The U.S. Senate, seeking to close a dark chapter in its history, has formally apologized for failing to pass anti-lynching legislation first proposed more than a century ago.

There are some 4,700 lynchings that have been documented in the United States between 1882 and 1968, mostly of African American men who died at the hands of racist mobs. But the true number of lynchings is not known. Few of the killers were ever convicted by what were then nearly always all-white juries.

The U.S. House of Representatives, responding to pleas from several American presidents, three times voted to make the crime a federal offense. But each time, southern lawmakers blocked the legislation from coming to a vote on the Senate floor, arguing that such a law would interfere with states' rights.

Monday night, the Senate passed a non-binding resolution by voice vote apologizing to the deceased victims of lynchings and their families. Senator Bill Frist of Tennessee is Senate Majority Leader.

"Though deep scars will always remain, I am hopeful we will begin to heal and close the wounds caused by lynching," Mr. Frist says.

Two lawmakers from southern states cosponsored the bill.

Senator Mary Landrieu, a Louisiana Democrat, says she was motivated to act after seeing the book Without Sanctuary: Lynching Photography in America, a collection of graphic postcard photographs taken at lynching scenes.

She says lynching was in her words, an American form of terrorism documented in at least 46 states, although most lynchings occurred in the south.

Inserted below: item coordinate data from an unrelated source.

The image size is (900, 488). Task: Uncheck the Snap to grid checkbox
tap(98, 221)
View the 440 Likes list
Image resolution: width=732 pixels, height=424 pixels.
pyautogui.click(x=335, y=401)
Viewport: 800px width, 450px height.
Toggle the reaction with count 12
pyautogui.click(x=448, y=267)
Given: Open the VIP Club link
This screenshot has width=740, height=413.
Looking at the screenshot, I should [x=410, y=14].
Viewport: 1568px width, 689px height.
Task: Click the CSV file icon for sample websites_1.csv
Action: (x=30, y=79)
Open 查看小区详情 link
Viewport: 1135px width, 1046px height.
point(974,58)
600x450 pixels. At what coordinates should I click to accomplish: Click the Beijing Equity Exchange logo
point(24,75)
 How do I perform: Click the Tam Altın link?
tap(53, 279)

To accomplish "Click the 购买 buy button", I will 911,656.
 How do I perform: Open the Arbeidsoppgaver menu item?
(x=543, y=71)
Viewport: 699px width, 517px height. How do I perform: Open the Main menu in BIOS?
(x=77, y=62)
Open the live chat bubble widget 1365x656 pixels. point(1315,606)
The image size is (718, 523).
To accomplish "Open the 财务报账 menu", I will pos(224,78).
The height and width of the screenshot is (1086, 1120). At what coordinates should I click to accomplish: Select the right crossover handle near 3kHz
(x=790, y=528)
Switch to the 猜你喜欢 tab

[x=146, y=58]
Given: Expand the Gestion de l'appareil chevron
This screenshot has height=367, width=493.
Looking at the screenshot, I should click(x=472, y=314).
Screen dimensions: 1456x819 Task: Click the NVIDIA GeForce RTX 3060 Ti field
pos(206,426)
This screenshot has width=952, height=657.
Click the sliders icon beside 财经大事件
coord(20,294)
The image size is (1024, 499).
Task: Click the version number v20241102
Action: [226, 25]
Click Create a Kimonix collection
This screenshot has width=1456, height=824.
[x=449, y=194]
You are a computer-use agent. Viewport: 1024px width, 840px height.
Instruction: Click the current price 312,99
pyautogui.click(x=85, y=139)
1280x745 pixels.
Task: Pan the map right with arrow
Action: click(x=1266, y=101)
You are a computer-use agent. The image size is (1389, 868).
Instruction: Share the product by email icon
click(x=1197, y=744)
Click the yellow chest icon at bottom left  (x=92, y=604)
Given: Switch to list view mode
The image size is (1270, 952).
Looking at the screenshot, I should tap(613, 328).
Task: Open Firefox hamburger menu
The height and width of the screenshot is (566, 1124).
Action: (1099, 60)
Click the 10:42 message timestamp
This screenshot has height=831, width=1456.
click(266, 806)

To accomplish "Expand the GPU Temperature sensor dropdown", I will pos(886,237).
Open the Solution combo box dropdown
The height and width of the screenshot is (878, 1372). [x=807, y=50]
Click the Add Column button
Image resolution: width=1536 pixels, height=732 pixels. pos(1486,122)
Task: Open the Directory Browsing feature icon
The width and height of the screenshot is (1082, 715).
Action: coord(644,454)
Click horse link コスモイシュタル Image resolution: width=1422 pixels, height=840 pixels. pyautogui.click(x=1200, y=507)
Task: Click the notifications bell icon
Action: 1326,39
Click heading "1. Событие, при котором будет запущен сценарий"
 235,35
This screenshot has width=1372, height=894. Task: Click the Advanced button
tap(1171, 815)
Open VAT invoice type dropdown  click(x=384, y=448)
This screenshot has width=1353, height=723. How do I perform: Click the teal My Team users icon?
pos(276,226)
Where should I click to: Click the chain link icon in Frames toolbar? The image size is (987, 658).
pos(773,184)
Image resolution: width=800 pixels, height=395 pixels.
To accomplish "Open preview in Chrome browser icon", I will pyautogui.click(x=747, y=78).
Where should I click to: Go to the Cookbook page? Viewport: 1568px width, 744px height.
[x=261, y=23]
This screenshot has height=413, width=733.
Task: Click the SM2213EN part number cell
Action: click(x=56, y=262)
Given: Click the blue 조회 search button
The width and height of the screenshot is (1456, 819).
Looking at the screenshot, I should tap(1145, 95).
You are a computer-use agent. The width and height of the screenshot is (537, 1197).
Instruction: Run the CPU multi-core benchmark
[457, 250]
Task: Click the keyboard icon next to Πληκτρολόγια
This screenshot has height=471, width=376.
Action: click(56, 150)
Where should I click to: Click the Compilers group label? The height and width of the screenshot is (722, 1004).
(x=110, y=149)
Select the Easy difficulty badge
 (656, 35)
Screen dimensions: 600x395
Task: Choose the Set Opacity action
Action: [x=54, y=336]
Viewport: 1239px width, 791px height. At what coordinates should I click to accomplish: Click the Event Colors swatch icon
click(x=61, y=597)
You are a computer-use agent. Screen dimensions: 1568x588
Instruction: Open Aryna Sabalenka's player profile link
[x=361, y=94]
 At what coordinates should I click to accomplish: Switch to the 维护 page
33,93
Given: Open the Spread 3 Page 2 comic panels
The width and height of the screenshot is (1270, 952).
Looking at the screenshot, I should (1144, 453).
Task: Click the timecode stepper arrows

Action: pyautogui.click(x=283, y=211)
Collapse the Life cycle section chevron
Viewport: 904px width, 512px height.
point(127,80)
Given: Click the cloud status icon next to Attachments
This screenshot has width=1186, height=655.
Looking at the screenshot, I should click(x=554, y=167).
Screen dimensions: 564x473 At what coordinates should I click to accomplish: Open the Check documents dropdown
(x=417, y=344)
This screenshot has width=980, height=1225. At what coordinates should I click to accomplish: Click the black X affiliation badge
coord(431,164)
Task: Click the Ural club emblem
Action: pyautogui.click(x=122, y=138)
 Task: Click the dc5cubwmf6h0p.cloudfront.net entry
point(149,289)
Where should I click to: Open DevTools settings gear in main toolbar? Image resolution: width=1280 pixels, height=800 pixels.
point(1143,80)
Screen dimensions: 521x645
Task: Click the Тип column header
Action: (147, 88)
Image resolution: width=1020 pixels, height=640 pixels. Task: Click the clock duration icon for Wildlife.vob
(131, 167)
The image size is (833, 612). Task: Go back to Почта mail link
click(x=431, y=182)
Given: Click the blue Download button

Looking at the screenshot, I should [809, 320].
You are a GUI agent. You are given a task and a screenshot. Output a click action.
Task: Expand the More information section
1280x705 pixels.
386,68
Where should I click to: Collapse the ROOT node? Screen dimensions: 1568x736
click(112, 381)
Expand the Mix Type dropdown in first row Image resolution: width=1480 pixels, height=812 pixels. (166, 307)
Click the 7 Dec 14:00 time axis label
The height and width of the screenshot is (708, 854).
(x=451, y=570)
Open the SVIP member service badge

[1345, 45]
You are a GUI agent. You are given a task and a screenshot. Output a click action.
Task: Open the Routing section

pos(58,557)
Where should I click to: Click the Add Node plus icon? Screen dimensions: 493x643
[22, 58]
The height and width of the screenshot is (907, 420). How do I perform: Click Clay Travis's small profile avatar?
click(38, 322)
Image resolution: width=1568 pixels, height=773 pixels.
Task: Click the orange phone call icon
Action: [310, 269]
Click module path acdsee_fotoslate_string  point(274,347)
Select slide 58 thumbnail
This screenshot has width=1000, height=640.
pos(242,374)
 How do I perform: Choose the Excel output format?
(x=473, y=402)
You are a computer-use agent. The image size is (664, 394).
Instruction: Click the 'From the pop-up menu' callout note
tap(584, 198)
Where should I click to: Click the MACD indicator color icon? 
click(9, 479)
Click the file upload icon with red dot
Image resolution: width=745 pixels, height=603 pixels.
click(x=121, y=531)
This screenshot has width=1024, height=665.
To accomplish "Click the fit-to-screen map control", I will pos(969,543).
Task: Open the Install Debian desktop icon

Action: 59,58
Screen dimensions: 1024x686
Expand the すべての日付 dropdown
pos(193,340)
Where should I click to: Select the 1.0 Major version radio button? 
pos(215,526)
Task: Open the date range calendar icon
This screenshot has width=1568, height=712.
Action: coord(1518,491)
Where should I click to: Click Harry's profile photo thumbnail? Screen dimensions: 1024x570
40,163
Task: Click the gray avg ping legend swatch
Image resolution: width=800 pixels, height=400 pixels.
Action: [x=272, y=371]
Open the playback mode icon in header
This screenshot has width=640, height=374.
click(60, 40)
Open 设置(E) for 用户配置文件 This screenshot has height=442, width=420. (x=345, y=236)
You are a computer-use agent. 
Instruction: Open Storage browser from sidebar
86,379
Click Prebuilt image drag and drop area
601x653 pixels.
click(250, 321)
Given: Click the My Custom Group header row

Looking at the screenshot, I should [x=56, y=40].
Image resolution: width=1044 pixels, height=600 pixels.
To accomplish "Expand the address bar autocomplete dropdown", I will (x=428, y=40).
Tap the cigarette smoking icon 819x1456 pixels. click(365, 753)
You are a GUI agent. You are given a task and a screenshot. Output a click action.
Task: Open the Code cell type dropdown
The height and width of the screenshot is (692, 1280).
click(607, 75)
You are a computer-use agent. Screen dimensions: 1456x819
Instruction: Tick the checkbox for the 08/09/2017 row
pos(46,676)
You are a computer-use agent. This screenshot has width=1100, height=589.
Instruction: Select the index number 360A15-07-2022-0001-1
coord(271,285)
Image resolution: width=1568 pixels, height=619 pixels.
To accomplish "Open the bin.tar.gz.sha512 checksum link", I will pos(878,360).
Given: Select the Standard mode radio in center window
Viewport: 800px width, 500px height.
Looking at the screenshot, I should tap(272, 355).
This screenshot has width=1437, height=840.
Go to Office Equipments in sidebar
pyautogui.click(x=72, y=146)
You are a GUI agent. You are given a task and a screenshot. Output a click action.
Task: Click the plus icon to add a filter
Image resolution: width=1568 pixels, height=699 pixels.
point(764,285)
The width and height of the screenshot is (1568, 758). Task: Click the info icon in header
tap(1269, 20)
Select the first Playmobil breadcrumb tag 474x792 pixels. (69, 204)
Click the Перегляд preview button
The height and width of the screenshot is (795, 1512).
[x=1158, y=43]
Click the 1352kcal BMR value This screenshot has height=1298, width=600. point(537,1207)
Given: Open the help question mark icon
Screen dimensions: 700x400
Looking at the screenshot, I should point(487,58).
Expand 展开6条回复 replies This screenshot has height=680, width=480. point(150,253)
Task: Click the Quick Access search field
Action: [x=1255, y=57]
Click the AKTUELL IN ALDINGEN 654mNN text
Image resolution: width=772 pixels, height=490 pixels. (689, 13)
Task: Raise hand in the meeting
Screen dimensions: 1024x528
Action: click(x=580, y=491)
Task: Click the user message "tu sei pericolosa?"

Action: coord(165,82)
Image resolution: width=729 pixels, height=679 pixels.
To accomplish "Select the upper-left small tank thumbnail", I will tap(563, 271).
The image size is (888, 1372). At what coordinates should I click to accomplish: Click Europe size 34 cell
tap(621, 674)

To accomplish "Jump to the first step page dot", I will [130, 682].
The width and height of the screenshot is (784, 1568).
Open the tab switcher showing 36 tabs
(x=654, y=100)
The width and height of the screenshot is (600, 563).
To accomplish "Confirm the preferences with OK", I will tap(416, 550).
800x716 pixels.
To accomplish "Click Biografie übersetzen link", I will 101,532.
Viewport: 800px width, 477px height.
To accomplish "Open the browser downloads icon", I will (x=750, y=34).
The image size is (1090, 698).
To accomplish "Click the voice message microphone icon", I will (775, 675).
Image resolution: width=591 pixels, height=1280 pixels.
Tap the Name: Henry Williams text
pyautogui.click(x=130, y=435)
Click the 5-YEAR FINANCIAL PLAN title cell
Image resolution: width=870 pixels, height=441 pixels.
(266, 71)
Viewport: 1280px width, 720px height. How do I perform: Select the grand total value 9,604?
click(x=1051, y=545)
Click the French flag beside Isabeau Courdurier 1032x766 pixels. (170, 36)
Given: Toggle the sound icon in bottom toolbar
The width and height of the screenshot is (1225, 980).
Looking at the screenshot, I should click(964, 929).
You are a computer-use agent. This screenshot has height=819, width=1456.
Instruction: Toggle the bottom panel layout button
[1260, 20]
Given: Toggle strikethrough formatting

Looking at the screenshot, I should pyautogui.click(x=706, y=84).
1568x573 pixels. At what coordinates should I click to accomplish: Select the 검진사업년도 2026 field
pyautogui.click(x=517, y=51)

"This was really an act of terrorism, domestic terrorism. And I think it is quite appropriate today that we are discussing this, as our country leads the fight against terrorism abroad," Ms.Landrieu says.

The other cosponsor is Senator George Allen, a Virginia Republican:

"The Senate is going to be on record condemning the brutal atrocities that plagued our great nation for over a century," he says.

At the White House, spokesman Scott McClellan acknowledged the painful era in America's past.

"This was a terrible, dark chapter in our own nation's history, and scores of African Americans and their families were brutalized and suffered great injustices," Mr. McClellan says.

Although some victims of lynchings were crime suspects, many had not been accused of anything more than looking at a white woman or talking back to a white man. African American landowners were frequent targets.

Victims often were brutalized, beaten or burned, before they were shot or hanged. Many lynchings were attended by large crowds.

Senator Mary Landrieu withMr. James Cameron (seated) who is thought to be the only living survivor of a lynching attempt
Ninety-one-year old James Cameron is said to be the only known lynching survivor. Then 16-years-old, he was arrested in August 1930 in Marion, Indiana, and taken to prison along with two friends for the murder of a white man and alleged rape of a white woman. A mob broke into the prison and took the three out. Mr. Cameron told his story on Capitol Hill, recalling that his two friends were hanged, and a noose was then placed around his own neck.

"They had a rope around my neck and they were going to lynch me between my two buddies. I prayed to God, I said Lord have mercy, forgive me my sins. And then everything got deadly quiet. There were thousands of people there who had been hollering for my blood," Mr. Cameron says.

As the noose tightened, a voice shouted out that the boy was not guilty of any crime. He was returned to his cell and later convicted of being an accessory to a white man's death. He was pardoned in 1993, by then Governor Evan Bayh, who is now a U.S. Senator from Indiana.

Mr. Cameron was on hand for the Senate action, as was Ruth Smith Wells, whose grandfather, Anthony Crawford, a successful cotton farmer, was killed by a white mob in Abbeville, South Carolina in 1916 after complaining that a white buyer was paying him less for his cotton than white growers were receiving.

"It is very meaningful to me that America is recognizing the terrible, horrible crime that was committed to all of the persons who were lynched," Ms. Wells says.

Ms. Wells was among 200 descendants gathered to witness the Senate action.